I would recommend people research the restoration of '85-'86 GT seats since parts for these cars can be hard to find. I installed a new dashpad and carpet, and restored the console. I hope this is a help to anyone undertaking this kind of project. Readers can e-mail me for info.Chris Hansenredlordamazon@aol.com
Thanks for the info. Helping people with these seemingly murky issues is one of our main goals. Seat upholstery for Fox Mustangs is becoming more available these days, but it's still helpful to know how you got your seats exactly how you wanted them.
A Real GTS?I have a '96 Mustang GT (VIN 1FALP42X2TF126085) with a 4.6-liter V-8. I've owned it since October 2000 and since then I've noticed little things that are confusing me. Everywhere I look the engine code is W in the VIN, while mine is code X. As for options, there are none-no power anything and no fog lights. I talked to a Ford salesman and they've never heard of a GT without fog lights (although the previous owner did install round aftermarket fog lights).
Here is the data plate information on my car. Exterior paint: PS; DSO: 47; Body: GT2; BRK: 1; MLDG: CC; Int. Trim: Z2. R: M. Build Date: 11/95.Shane MankinsJohnstown, OH
After looking at the interior photo of your car and seeing it has crank (non-power) windows, I suspected it was a little-known model that's called the GTS. Ford quietly began making these cars in 1995 and it was a way for an SN-95 version of a 5.0 LX to be built. After giving your VIN and data-plate info to someone who knows about these cars, he confirmed you have a GTS, which is essentially a decontented Mustang GT. These are great cars because, among other things, their GTS status sort of makes them a collectible.

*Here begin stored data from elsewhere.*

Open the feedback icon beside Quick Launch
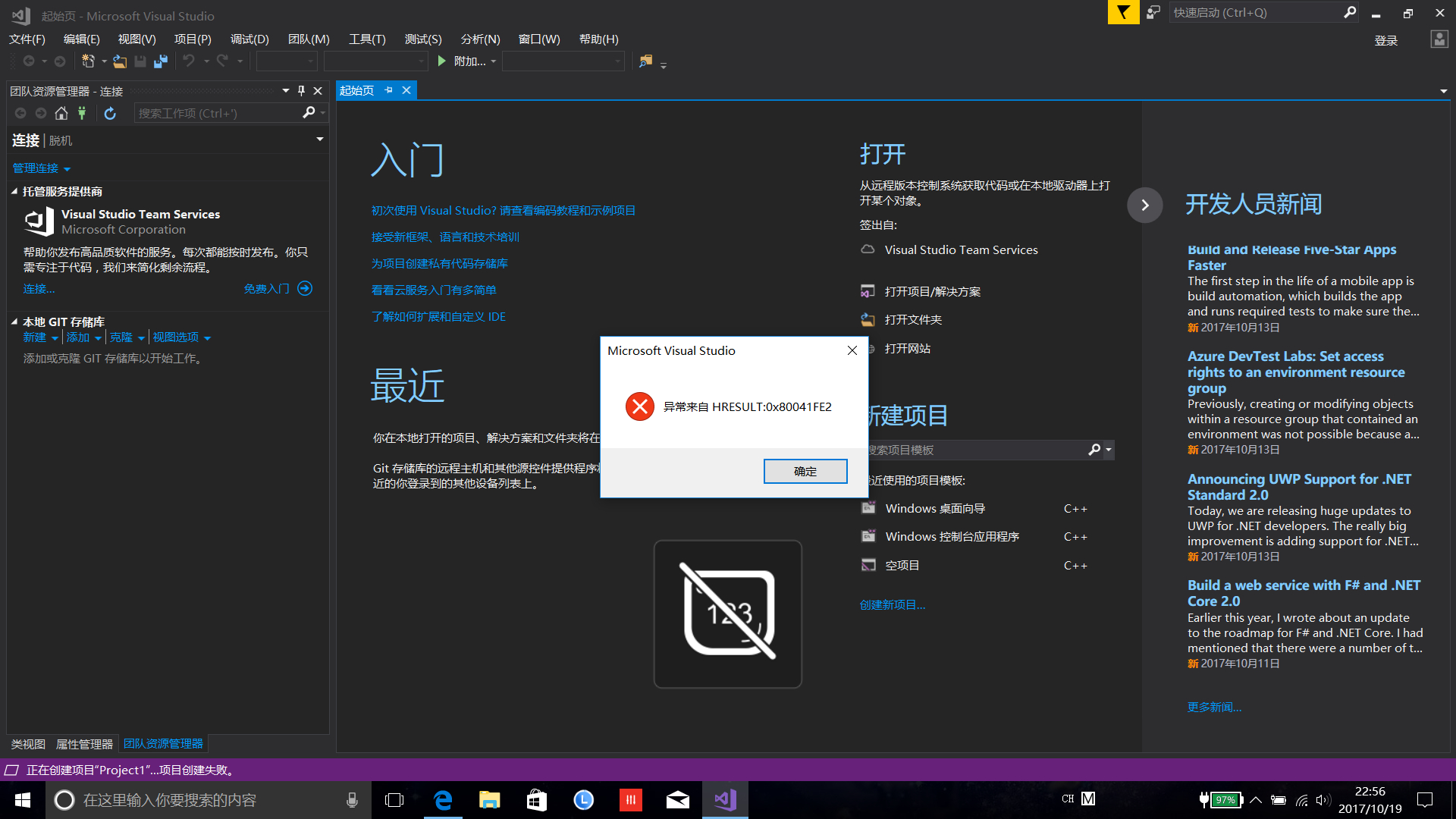 tap(1153, 13)
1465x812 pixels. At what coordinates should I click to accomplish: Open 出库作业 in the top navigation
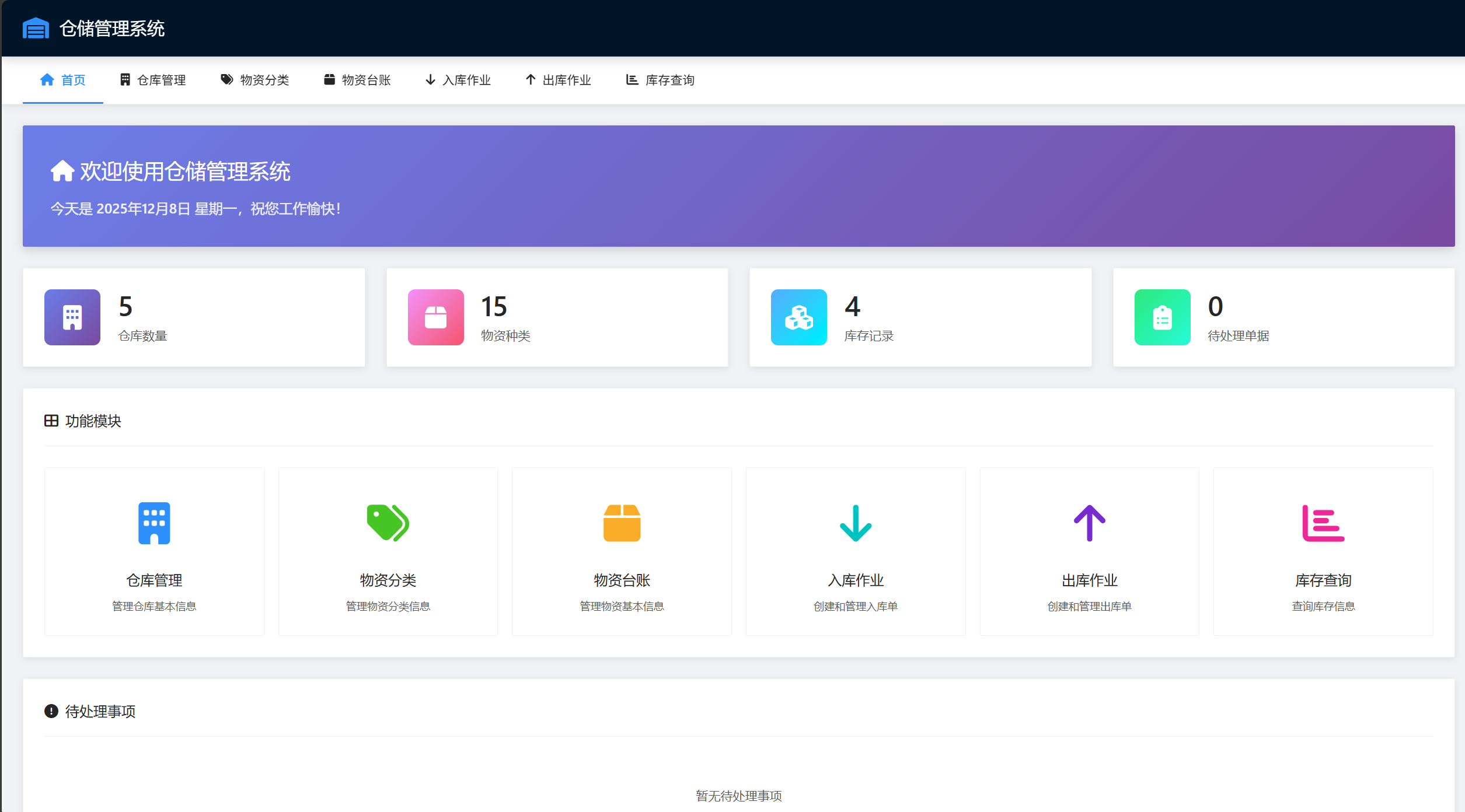[x=559, y=80]
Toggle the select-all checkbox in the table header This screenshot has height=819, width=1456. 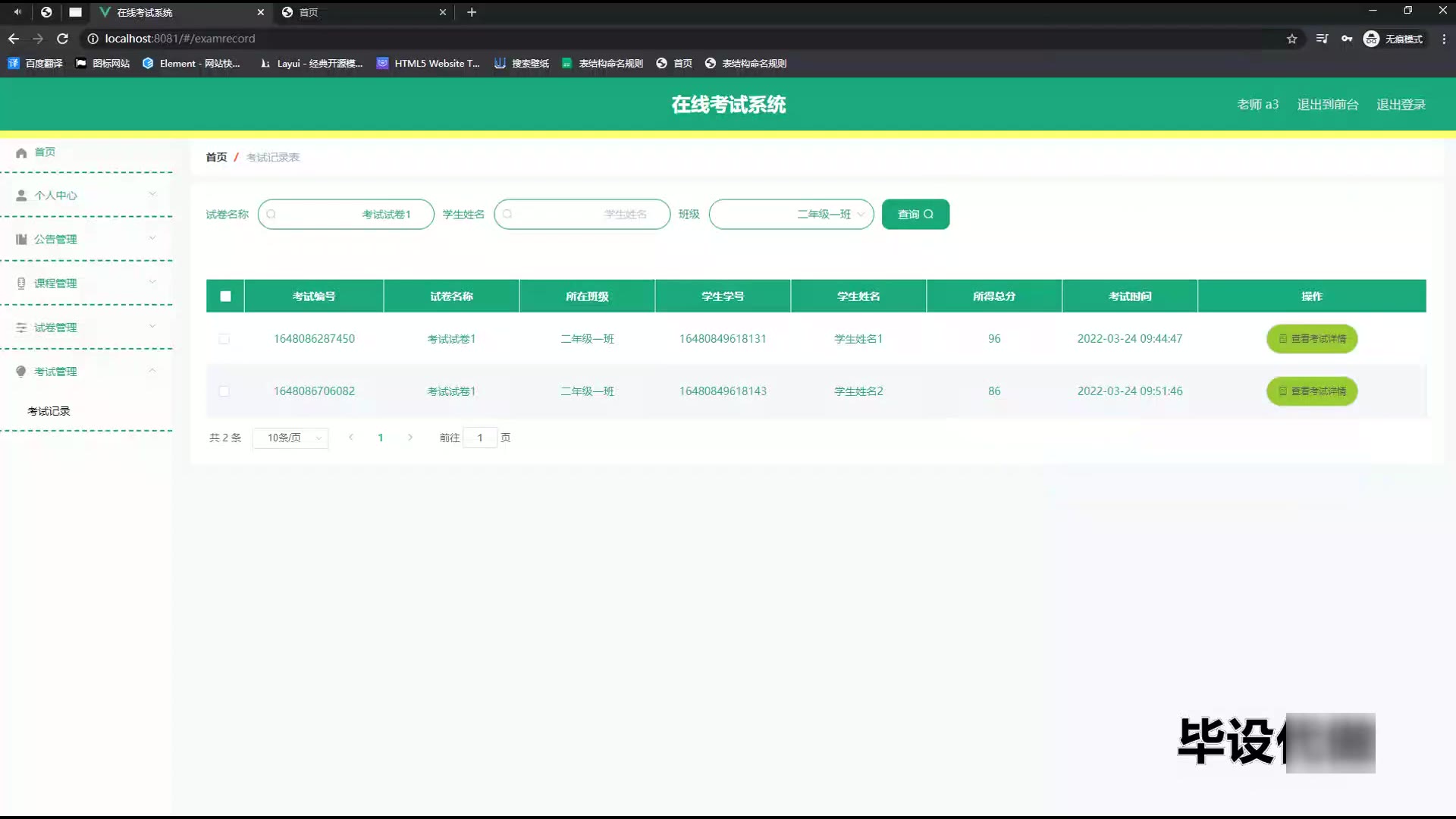pyautogui.click(x=225, y=297)
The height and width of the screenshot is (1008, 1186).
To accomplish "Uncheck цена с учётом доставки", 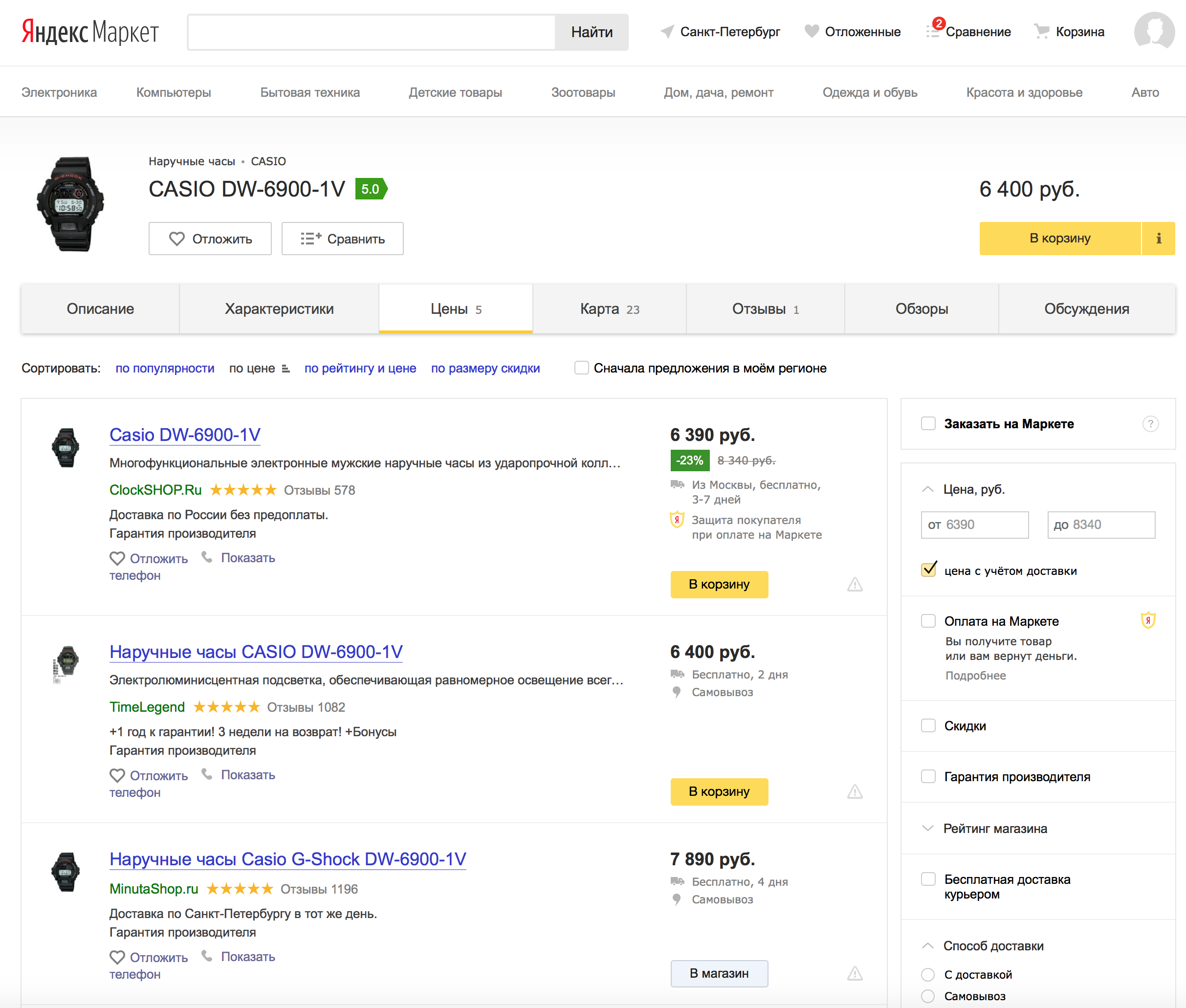I will tap(929, 570).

The W-coded engines were used for export to Japan and are rare, with only 431 made in a P42W car. In 1996, the new 4.6L engine was given the engine code X and still uses that today. A total of 6,186 (4,848 were five-speeds) '96 GTS models were made. On November 2, 1995, 46 GTSs were built and your car (VIN 126085) was the seventh car made that day. The five-speed/PS/Z2 combo, like your GTS, is one of 342. The GT2 Body code is for GTS.